Por este tempo os ricos eram operados sobre as mesas de bilhar em suas casas enquanto o pobres não tinham a quem recorrer, senão às figuras dos curandeiros e benzedeiros.

É neste contexto que surge a figura de Tito de Camargo Andrade, caminhando pelas ruas de Campinas trajando sua opa, espécie de manto com abertura para os braços, preta e branca sinalizando que ele pertencia à comunidade de São Benedito. Sua figura com ar sério de talvez um tanto mística era requisitada por populares em busca de seus tratamentos para diversas enfermidades. Ter conhecimento sobre diferentes tipos de ervas e suas propriedades terapêuticas em uma época na qual quase não havia médicos formados era um enorme diferencial e claro que Mestre Tito conseguiu se firmar como pessoa de posses na cidade, já que era dono de um status que o colocava na mesma coluna dos doutores quando a questão era resolver problemas de saúde. Nos conta a Dra. Celia Xavier em excelente pesquisa para sua tese de doutorado, que até mesmo o ilustre doutor Ricardo Gumbleton Daunt chegou a indicar mestre Tito para pelo menos um de seus clientes.

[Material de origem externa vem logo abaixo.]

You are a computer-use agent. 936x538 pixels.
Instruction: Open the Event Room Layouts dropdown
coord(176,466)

De cliente em cliente, acumulou fortuna que o permitiu comprar, além das alforrias, uma casa na rua barão de Jaguara, outra na rua Luzitana, um terreno próximo do estádio do Guarani… Pois é, as artes de curar, definidas em leis da época, realmente rendiam uns bons dinheiros.

Além de ganhar seu próprio dinheiro, mestre Tito também se deu ao trabalho de caminhar pelas ruas pedindo donativos para a construção da igreja com a qual ele sonhou para cultuar suas crenças católicas, a igreja de São Benedito.

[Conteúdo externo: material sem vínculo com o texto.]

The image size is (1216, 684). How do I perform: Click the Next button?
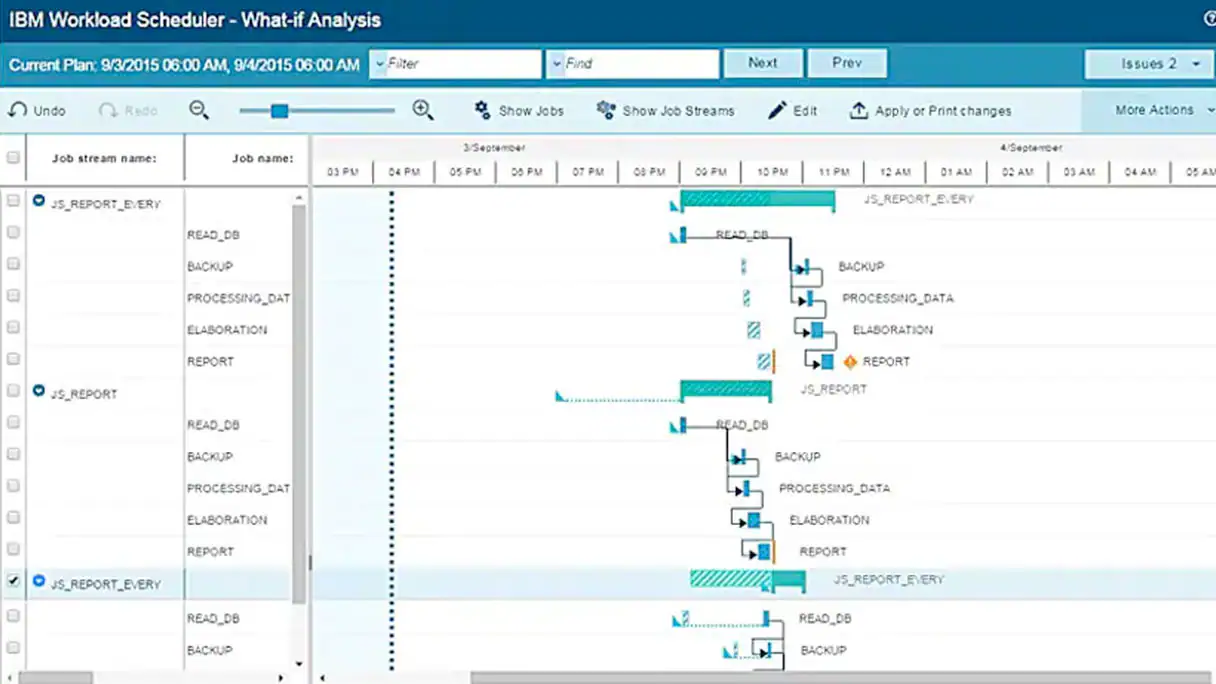(763, 63)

São Benedito captou a atenção das comunidades negras na época da escravidão por ser negro, assim como Santa Ifigênia, também negra foi muito requisitada como divindade presente nas comunidades negras da época. Outra figura católica extremamente amada pela comunidade negra do Brasil era a Senhora do Rosário, essa por sua vez, branca e dona de um rosário que lembrava um instrumento de fé dos africanos e daí a sua simpatia para com os negros daqueles tempos.

Mestre Tito recolheu donativos e encabeçou o sonho de construir a igreja sobre a sepultura do padre Melchior, no mesmo local onde anteriormente funcionou o cemitério dos cativos, leia-se escravizados. Apesar dos seus esforços ele não chegou a ver a igreja terminada, pois faleceu antes mas a sacristia ainda mantém ali sua fotografia ao lado da fotografia da sra. Ana Gonzaga, que na época ajudou a recolher donativos nos clubes e eventos culturais da cidade.

Quando faleceu, em 1882, deixou uma família bem estruturada e organizada. Claro, não faltaram discussões em torno do espólio de 24 contos de réis, algo como que o suficiente para comprar uma casa em um condomínio fechado de alto padrão nos dias de hoje.

Uma vez falecido, saiu de cena no dia a dia da cidade e acabou esquecido. Sobre sua sepultura, apenas uma tosca cruz de ferro e nada mais. Na década de 1960, tantos anos depois, uma discussão na câmara municipal acendeu o pavio da razão que autorizou, em caráter especial, seu enterramento dentro da igreja de São Benedito, conforme foi seu último desejo.

Hoje, quem frequenta a igreja costuma conhecer um pouco sobre ele e se alguém conhecer o gentil padre Primo, responsável pela igreja atualmente, peço que o informem que a pesquisa da dra. Célia Xavier dá conta mesmo que seus restos mortais descansam sob os pés daqueles que adentram ao templo para cultuar sua fé católica.